### PROBLEM TO WORK ON
Copy every line in the records below that contains the word "page".

### DATA FOR THIS TASK
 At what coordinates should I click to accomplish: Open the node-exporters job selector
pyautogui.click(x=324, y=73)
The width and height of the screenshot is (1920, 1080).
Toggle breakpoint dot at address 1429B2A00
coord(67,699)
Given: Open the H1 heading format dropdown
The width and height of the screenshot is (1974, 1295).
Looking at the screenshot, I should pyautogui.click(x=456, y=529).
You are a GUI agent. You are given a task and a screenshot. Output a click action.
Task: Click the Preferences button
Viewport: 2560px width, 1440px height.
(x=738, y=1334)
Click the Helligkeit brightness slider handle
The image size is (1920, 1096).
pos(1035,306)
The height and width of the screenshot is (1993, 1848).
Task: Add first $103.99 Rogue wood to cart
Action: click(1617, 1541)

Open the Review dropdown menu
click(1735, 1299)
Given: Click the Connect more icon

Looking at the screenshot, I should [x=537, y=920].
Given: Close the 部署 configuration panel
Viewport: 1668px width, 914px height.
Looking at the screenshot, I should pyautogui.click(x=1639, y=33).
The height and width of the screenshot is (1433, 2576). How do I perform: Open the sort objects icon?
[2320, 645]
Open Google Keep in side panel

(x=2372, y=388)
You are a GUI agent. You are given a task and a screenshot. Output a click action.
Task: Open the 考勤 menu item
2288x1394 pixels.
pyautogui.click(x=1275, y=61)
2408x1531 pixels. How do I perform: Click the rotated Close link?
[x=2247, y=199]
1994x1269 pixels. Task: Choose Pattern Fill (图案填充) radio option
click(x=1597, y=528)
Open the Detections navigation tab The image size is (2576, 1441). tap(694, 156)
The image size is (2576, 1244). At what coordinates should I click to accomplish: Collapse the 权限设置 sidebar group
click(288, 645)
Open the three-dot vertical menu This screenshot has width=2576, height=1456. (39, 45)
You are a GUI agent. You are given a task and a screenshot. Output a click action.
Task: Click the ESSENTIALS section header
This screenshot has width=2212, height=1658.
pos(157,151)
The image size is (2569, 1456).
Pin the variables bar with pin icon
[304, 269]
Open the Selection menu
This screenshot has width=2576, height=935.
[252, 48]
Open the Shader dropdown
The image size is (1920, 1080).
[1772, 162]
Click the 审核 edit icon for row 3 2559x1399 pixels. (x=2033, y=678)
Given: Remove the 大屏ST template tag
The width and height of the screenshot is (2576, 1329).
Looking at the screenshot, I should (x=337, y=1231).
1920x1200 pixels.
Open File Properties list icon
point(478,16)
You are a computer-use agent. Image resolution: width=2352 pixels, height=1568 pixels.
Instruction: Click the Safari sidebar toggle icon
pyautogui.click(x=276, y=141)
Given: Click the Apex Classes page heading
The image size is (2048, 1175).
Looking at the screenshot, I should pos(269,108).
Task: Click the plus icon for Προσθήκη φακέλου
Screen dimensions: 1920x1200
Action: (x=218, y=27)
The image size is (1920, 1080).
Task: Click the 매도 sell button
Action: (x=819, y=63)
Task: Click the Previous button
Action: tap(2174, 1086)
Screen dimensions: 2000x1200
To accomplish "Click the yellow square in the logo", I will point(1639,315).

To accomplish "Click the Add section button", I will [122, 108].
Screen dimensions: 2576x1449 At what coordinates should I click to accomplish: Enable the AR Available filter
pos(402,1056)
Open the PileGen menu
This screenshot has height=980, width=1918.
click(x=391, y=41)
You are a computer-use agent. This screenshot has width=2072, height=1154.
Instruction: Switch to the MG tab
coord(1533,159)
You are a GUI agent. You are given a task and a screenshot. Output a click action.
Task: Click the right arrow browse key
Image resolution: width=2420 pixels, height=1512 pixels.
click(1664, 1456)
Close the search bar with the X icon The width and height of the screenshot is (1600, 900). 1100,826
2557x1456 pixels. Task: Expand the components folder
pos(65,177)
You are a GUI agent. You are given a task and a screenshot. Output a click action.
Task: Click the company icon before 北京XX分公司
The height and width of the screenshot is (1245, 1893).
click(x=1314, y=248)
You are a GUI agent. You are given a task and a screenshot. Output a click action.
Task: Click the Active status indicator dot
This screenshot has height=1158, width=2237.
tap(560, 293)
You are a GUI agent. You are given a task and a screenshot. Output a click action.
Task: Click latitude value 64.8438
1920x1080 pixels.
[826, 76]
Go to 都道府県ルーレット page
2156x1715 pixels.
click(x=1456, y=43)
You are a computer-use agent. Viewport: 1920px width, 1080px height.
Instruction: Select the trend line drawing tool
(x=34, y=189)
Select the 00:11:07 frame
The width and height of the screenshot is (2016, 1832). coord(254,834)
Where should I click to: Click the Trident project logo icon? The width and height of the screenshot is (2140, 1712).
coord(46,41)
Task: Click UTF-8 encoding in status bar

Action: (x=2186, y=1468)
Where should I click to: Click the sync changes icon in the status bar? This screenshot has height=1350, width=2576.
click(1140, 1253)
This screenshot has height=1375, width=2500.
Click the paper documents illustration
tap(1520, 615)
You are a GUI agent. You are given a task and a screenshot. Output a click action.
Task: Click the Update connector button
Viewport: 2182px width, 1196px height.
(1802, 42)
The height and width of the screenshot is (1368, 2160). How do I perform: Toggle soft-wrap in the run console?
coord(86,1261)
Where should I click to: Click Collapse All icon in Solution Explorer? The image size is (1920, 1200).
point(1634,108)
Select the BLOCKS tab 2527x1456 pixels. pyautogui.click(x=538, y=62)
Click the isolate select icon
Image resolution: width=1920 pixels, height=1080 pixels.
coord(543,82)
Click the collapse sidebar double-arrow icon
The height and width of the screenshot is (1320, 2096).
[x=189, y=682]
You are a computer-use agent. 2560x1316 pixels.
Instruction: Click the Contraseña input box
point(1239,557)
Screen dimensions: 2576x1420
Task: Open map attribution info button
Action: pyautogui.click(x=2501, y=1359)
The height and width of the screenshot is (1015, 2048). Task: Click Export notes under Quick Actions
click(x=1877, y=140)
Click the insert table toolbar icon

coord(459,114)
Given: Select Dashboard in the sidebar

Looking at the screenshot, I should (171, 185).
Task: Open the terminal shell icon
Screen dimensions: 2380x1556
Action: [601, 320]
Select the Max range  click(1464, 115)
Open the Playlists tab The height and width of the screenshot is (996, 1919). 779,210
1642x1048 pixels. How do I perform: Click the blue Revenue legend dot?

### RESPONSE BELOW
Given: Click the Apex Classes page heading
Go to 都道府県ルーレット page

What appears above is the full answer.